The Hopfield Neural Networks, invented by Dr John J. Hopfield consists of one layer of ‘n’ fully connected recurrent neurons. It is generally used in performing auto association and optimization tasks. It is calculated using a converging interactive process and it generates a different response than our normal neural nets. 

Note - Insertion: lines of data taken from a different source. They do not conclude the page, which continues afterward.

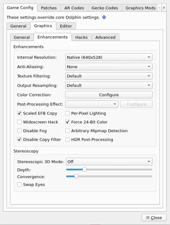The image size is (170, 225).
Task: Click the Close button
Action: pyautogui.click(x=154, y=218)
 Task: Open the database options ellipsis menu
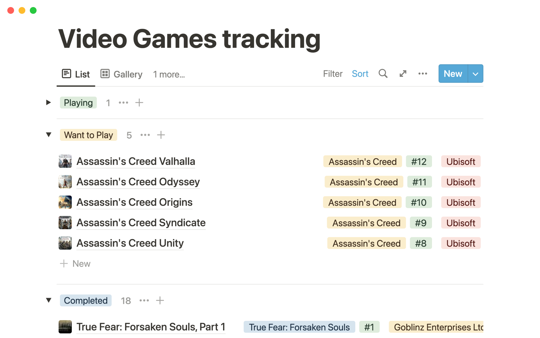pyautogui.click(x=422, y=74)
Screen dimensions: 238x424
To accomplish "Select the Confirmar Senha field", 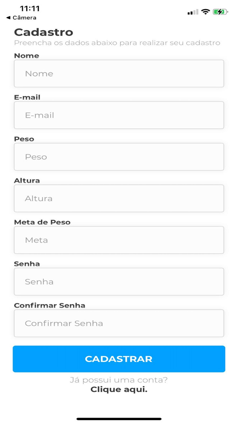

Discrete Hopfield Network: It is a fully interconnected neural network where each unit is connected to every other unit. It behaves in a discrete manner, i.e. it gives finite distinct output, generally of two types: 

  • Binary (0/1)
  • Bipolar (-1/1)

The weights associated with this network is symmetric in nature and has the following properties. 

1.\ w_{ij} = w_{ji} \\ 2.\ w_{ii} = 0



Structure & Architecture  

  • Each neuron has an inverting and a non-inverting output.
  • Being fully connected, the output of each neuron is an input to all other neurons but not self.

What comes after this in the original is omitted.